In July, Egypt-based security researcher Mohamed Ramadan discovered what he called a blind XML External Entity (XXE) out-of-band (OOB) vulnerability on Facebook's facebook.com/careers website.
On this site, users who want to apply for a job with Facebook can upload their résumé in .pdf or .docx format. This normally prevents the uploading of malicious files. However, .docx (Office Open XML) is a zipped, XML-based file format, which allowed the researcher to extract its contents using a file archiving application.
By altering the extracted files and placing them inside a .docx file, the expert managed to upload arbitrary code to Facebook's server. The test code developed by the researcher was simply designed to contact an HTTP server running on his computer. It took roughly 15 minutes for the file uploaded to Facebook to contact Ramadan's server, but the attack method had worked.
According to the researcher, the security hole could have been leveraged for a wide range of malicious tasks, including denial-of-service (DoS) attacks, TCP scans, and access to XML files. In certain circumstances, an attacker could have also gained access to sensitive information and launch DDoS attacks, the expert believes.
Facebook initially failed to reproduce the attack, but after further investigations the social media giant admitted it was a security issue and fixed it. In August, the company rewarded Ramadan with $6,300 for his findings.
(Score: 2) by darkfeline on Tuesday December 30 2014, @10:24PM
Last time I tried to use it, it wouldn't accept my LaTeX generated PDF. It doesn't surprise me that it was/is poorly coded.
Join the SDF Public Access UNIX System today!
(Score: 2) by Alfred on Tuesday December 30 2014, @10:38PM
(Score: 3, Interesting) by kaszz on Wednesday December 31 2014, @12:11AM
Just ask Khalil Shreateh what happened when he found a bug [ap.org], told security and eventually made a post to Zuckerberg's Wall to make them aware of the bug. Seems Facebook still hasn't paid him, instead people donated money.

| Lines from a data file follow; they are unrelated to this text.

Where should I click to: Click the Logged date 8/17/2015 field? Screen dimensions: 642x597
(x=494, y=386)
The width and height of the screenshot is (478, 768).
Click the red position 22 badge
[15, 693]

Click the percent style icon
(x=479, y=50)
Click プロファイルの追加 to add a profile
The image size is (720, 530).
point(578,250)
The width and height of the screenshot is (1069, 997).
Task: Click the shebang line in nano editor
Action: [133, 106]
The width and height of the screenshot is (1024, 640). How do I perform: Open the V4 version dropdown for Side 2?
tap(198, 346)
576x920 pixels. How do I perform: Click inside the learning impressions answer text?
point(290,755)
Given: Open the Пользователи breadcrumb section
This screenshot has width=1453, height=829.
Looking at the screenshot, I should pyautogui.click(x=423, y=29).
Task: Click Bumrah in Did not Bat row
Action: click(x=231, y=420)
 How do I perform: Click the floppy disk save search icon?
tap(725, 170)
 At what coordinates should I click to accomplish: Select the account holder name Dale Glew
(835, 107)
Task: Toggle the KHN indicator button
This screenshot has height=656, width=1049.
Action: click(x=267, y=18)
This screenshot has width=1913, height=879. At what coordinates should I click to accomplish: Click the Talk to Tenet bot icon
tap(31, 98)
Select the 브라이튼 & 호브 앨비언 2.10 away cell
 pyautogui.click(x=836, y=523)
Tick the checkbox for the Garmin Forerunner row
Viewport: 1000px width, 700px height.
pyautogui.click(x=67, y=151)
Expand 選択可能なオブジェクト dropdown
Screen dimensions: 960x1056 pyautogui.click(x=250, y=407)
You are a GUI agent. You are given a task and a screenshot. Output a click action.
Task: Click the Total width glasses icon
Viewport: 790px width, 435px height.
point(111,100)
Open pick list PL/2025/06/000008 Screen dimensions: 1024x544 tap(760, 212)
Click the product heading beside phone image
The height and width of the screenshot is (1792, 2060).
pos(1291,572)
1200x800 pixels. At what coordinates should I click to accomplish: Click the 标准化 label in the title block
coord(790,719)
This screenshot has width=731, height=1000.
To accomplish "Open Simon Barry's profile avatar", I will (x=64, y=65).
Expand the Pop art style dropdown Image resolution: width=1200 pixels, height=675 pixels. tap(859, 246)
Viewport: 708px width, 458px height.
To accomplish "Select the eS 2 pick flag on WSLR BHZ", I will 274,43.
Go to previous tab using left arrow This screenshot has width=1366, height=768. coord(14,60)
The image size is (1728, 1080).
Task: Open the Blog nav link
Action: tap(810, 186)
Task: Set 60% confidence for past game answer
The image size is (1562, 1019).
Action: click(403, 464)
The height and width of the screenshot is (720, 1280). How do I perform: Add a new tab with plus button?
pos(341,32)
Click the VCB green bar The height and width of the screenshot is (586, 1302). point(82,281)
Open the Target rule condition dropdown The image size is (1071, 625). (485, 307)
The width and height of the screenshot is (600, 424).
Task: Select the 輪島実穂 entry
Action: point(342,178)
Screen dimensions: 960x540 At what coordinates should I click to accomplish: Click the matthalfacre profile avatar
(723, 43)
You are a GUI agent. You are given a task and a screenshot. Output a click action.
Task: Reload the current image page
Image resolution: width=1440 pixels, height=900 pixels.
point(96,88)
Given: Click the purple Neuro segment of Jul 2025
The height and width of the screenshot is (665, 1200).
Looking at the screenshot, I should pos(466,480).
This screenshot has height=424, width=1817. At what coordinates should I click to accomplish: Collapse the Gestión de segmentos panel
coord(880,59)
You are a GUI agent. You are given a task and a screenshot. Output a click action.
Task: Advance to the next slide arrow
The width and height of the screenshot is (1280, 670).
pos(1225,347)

So Suckerbergs Facebait is still there to suck you dry...
Actually German politicians got clueless so security firms pack up and leaves them for more sane countries.. The Register: Germany enacts 'anti-hacker' law [theregister.co.uk].
(theregister.co.uk doesn't support https and implicitly support spying)
(Score: 3, Insightful) by goody on Wednesday December 31 2014, @12:40AM
They gave him $6,300? They would have lost several orders of magnitude more money if this vulnerability got out into the wild. $50K would have been pocket change to Facebook, and a worthy reward.
(Score: 0) by Anonymous Coward on Wednesday December 31 2014, @02:38AM
Give him enough to make him happy; but not enough that he stops looking and reporting.
(Score: 0) by Anonymous Coward on Wednesday December 31 2014, @11:37AM
Means he sold the information to the wrong buyer
(Score: 2, Funny) by Anonymous Coward on Wednesday December 31 2014, @04:34AM
"A harmless-looking Microsoft document file?"
Since when have Microsoft document files been trustworthy? My first virus ( Concept ) was brought to me in one of those files.
And its only gotten worse. [sophos.com]
As far as I am concerned, I treat a .doc file with all the due respect of a public toilet. Avoiding it if at all possible. Unless some businessman thinks he just has to foist the filthy thing into my hand, then I carefully open it up with a viewer, only to find out some script has to run to display its content.
In the old days, reaching down in your pants to scratch your balls, then extending that same hand for a business shake would be considered bad etiquette, as it demonstrated a lack of personal hygeine. These days, I feel giving a customer a .doc file demonstrates the same ignorance of digital hygiene. Its one of those simple business gestures that demonstrate a lack of respect for the customer, like a restauranteur serving the customer a meal in dirty dishes.
(Score: 2) by kaszz on Wednesday December 31 2014, @05:38PM
It demonstrate cluelessness in regards to digital hygiene.